* Records for this exercise

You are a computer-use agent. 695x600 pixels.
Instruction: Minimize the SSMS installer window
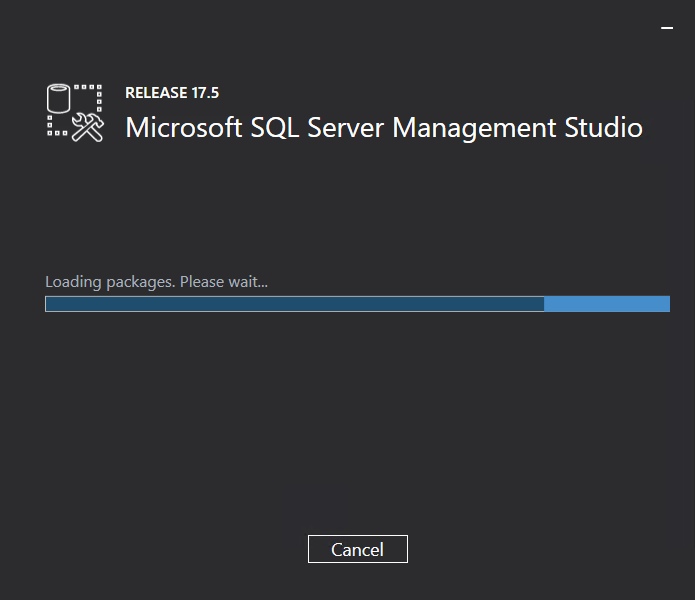pos(667,28)
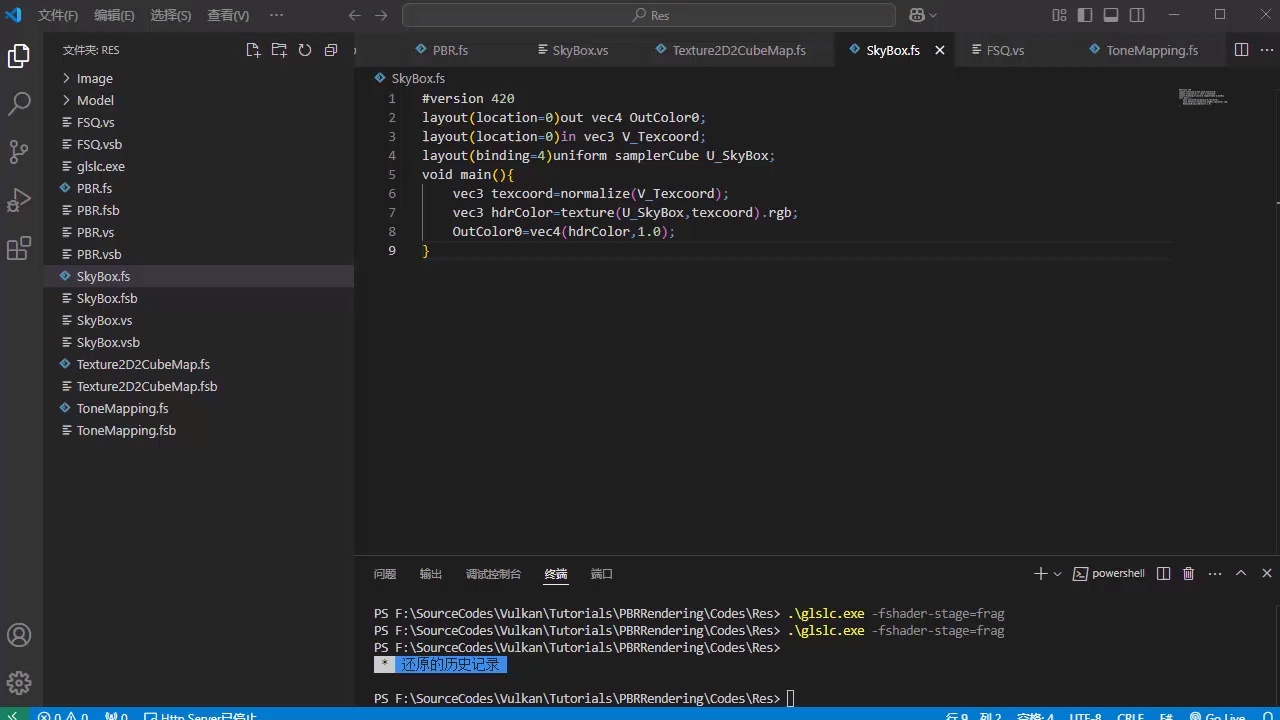The height and width of the screenshot is (720, 1280).
Task: Open the Search view in activity bar
Action: pyautogui.click(x=19, y=103)
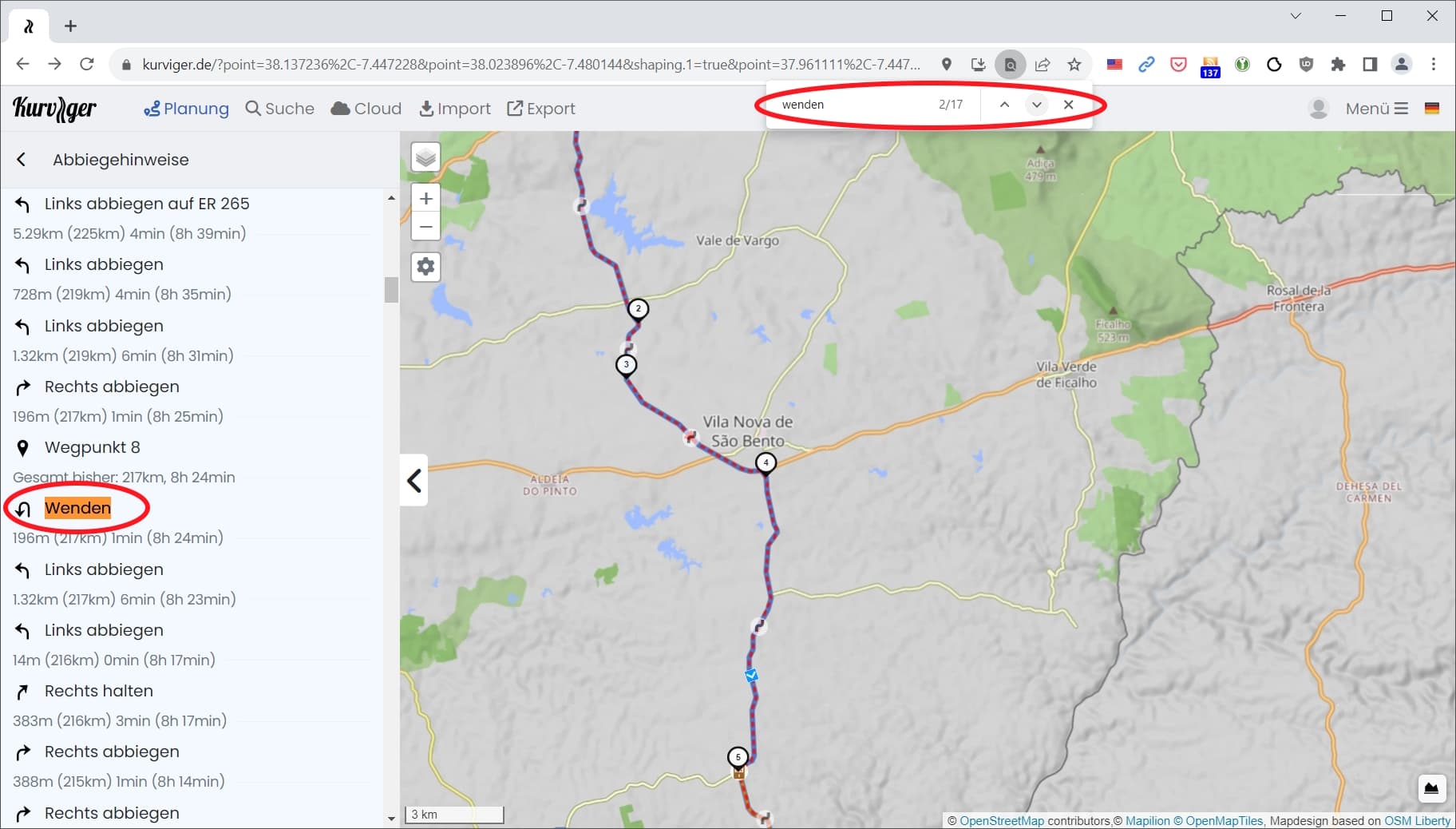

* Required work
Apart from the pictures, repeat every entry exactly.

* Reply to the exercise
You are a computer-use agent. 695x600 pixels.
Instruction: Minimize the SSMS installer window
pos(667,28)
The height and width of the screenshot is (720, 1280).
Task: Open the Search view in activity bar
Action: pyautogui.click(x=19, y=103)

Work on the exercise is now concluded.